Le thème central de l’album Voisinages réside dans son titre. Voisinages désigne l’interculturalité, les échanges des cultures constitutives de la musique traditionnelle occidentale vécue en Amérique francophone, québécoise, acadienne, cajune, sans nommer les autres. Encore maintenant, VdN puise dans les sources folkloriques de France, d’Irlande, d’Écosse ou de Bretagne et actualise cet héritage interculturel. Ici, l’espoir de souveraineté nationale ne s’inscrit pas dans le ressentiment mais plutôt dans le bon voisinage, dans l’ouverture, le partage et la cohabitation positive. Les textes mis de l’avant racontent davantage des épisodes bien sentis de l’existence humaine à travers le temps, bon gré mal gré.
Le 13e album du toujours vaisseau amiral du trad keb atteint ici la grande maturité, sans bousculer quoi que ce soit de ses acquis et forces. Le Vent du Nord demeure à la fois un rapporteur de tradition dans sa quête chansonnière et un agent de changement dont l’objet est d’insuffler la vie et la pérennité dans cette démarche essentielle à toutes nations et cultures. On peut ainsi se retrouver à différentes époques de la trajectoire francophone, depuis le port de La Rochelle jusqu’à Saint-Charles-sur-le-Richelieu, Saint-Côme ou Montréal.

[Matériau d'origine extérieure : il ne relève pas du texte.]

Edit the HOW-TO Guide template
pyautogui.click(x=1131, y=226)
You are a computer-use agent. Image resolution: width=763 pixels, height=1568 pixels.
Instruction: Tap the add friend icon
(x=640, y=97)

Qui plue est, cet album accueille la première contribution studio d’André « Dédé » Gagné, qui succède à Simon Beaudry, ce dernier volant désormais de ses propres ailes. Agent libre sans compensation (héhé) , Dédé a su faire sa place en tant que chanteur, puissant gratteur de guitare et aussi multi-instrumentiste à l’instar de ses nouveaux collègues, Olo Demers, Nicolas Boulerice, André et Réjean Brunet.
En somme, nous avons entre les oreilles un quintette de haute cohésion, dont le groove moderne voisine la tradition, qui vient de procéder à ses meilleures exécutions sans proposer ici de grandes réformes stylistiques, instrumentales ou orchestrales.